**WHAT TO WORK ON:** Retype the line containing "The image size is (1568, 488)." and each later line through the end of the listing, exactly as written, with no other lines.
↓↓↓
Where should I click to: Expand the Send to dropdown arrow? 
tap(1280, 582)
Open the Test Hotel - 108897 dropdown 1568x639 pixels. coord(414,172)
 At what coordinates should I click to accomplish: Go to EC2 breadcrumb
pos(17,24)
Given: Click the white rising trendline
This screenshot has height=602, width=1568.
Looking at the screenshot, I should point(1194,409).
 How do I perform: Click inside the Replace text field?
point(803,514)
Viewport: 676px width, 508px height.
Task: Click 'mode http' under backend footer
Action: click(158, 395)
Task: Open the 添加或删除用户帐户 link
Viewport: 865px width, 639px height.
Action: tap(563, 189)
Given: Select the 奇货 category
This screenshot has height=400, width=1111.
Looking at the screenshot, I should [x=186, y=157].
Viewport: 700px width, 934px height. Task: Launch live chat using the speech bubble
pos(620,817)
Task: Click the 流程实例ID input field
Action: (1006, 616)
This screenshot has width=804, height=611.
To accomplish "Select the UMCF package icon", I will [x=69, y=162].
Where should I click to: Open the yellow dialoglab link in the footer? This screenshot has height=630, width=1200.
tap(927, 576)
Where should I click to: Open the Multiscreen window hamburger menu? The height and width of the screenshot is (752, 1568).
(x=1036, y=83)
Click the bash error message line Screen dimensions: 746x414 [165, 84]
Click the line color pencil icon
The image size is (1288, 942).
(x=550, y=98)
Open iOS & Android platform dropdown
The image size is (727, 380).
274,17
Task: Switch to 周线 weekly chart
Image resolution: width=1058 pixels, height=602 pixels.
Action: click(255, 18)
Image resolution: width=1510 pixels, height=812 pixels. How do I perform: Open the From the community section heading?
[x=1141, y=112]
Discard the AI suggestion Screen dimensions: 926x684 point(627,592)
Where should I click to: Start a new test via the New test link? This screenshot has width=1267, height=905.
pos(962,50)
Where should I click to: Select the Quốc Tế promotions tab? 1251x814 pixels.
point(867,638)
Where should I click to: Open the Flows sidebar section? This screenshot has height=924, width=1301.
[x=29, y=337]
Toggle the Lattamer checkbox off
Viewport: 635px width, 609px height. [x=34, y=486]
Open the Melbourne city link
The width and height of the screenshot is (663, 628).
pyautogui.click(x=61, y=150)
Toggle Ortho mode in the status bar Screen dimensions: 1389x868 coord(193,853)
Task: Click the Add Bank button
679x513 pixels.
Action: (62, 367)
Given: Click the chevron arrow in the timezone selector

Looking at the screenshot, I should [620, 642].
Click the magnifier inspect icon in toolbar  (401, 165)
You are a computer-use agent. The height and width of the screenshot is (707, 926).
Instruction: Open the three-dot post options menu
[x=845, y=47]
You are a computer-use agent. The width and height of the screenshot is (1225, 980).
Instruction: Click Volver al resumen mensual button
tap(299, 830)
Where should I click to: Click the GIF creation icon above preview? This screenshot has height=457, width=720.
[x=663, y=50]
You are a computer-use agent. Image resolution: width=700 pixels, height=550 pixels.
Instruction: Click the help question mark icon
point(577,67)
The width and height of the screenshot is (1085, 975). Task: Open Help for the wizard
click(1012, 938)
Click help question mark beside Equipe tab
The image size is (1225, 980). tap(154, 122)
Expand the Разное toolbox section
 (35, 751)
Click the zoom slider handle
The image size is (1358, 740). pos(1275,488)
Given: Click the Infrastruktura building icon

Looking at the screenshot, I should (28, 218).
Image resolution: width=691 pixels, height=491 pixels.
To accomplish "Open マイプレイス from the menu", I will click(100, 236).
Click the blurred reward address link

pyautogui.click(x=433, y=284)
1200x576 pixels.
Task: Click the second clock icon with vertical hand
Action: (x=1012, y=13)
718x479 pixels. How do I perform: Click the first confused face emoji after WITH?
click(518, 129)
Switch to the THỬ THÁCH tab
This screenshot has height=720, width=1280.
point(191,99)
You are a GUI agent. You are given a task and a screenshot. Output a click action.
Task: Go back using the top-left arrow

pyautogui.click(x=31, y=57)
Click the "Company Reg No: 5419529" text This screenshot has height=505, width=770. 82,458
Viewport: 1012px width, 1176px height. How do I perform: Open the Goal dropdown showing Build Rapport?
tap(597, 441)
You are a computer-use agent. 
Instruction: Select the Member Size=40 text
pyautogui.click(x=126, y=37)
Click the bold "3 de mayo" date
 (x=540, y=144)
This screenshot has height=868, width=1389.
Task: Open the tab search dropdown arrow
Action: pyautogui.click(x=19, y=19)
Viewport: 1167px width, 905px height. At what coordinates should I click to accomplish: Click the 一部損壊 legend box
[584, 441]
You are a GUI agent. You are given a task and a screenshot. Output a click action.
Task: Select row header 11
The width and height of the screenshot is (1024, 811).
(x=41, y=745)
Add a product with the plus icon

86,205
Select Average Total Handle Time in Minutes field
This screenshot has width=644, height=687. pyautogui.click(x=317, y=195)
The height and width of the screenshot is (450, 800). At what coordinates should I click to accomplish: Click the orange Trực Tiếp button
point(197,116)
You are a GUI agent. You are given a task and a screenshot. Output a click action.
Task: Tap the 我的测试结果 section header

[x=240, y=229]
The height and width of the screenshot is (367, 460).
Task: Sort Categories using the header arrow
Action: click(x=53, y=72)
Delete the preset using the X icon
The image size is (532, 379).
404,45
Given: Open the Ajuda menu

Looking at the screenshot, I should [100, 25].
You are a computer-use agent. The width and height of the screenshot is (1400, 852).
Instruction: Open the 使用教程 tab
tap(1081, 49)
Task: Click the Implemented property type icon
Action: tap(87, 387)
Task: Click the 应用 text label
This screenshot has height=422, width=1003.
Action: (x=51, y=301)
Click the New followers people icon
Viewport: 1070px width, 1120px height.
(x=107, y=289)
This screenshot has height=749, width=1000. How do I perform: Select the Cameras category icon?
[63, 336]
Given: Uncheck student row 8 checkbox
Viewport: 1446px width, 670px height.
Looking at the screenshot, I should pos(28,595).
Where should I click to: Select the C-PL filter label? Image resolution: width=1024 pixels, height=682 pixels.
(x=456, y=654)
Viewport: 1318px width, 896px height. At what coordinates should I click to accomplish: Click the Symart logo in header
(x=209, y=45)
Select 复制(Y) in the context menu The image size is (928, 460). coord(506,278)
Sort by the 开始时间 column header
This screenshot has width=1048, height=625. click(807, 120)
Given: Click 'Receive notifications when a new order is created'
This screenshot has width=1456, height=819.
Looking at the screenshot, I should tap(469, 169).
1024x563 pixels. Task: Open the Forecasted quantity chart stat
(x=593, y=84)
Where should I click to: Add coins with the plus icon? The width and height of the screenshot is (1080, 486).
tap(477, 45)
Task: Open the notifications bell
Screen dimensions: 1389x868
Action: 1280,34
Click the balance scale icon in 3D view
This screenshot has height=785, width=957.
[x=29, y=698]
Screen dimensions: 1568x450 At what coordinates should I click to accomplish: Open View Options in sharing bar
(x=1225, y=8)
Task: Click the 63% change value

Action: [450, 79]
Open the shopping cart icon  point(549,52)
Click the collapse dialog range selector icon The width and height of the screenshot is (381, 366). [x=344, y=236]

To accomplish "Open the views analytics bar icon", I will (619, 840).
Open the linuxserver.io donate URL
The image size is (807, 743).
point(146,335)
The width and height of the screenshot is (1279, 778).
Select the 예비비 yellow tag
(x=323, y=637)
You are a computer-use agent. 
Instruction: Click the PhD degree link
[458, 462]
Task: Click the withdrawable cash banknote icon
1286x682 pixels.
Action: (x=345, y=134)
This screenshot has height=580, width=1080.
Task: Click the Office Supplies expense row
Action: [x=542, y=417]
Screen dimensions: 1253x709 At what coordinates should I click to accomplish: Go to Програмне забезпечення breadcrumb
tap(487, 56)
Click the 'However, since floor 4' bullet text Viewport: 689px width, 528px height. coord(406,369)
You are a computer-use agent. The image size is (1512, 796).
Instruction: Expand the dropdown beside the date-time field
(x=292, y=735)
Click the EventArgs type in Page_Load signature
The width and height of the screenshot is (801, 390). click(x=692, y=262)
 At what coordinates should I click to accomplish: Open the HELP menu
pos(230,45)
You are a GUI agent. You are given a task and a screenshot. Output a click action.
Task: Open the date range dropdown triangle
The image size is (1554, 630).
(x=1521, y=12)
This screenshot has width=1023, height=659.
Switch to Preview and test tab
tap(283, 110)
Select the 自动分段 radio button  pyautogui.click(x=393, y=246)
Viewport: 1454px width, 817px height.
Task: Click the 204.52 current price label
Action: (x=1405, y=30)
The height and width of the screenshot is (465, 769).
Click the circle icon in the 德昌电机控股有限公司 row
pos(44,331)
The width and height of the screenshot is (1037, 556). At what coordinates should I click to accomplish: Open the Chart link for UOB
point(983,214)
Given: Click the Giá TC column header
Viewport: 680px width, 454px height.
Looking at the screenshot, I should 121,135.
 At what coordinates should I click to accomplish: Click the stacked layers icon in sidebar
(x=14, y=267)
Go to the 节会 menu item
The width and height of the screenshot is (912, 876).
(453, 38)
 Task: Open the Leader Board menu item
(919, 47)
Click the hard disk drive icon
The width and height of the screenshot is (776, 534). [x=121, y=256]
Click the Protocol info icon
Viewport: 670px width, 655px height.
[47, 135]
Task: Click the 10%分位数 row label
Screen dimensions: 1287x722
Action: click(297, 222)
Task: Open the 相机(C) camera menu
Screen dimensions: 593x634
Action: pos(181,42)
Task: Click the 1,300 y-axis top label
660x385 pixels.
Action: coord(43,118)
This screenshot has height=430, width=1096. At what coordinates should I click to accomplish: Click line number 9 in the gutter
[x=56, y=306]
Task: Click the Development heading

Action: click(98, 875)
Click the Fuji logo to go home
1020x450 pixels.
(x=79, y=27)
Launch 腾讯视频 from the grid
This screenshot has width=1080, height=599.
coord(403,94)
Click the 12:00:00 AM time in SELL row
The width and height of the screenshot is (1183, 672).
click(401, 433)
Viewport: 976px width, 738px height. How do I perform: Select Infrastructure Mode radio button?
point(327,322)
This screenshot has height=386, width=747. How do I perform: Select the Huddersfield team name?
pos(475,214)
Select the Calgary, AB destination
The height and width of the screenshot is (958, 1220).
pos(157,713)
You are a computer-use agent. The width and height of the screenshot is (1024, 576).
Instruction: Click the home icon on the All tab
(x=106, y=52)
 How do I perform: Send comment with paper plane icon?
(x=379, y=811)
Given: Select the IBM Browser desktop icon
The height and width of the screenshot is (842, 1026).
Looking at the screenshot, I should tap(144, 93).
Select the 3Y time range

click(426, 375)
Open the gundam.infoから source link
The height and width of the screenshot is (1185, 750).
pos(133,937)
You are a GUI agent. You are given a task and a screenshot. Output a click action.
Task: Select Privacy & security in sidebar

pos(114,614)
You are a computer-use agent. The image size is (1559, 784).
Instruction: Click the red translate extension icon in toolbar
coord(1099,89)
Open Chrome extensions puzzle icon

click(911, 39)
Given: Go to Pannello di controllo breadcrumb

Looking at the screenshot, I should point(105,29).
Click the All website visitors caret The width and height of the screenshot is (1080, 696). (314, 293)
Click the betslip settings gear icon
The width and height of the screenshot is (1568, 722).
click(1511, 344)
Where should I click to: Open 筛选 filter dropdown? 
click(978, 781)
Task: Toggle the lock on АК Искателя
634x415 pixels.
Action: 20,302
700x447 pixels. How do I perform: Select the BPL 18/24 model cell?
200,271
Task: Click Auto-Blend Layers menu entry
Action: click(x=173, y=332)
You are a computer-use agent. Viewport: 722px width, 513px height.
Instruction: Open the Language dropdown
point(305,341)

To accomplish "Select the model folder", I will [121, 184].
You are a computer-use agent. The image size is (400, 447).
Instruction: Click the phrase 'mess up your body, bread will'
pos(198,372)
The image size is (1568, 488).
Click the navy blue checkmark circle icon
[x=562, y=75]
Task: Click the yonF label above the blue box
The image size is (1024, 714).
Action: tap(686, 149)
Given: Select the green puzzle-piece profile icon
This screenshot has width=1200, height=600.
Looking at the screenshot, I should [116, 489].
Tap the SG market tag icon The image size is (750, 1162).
↑↑↑
**EXERCISE RESULT:**
The image size is (1568, 488).
Click the navy blue checkmark circle icon
[x=562, y=75]
Task: Click the yonF label above the blue box
The image size is (1024, 714).
Action: tap(686, 149)
Given: Select the green puzzle-piece profile icon
This screenshot has width=1200, height=600.
Looking at the screenshot, I should [116, 489].
Tap the SG market tag icon The image size is (750, 1162).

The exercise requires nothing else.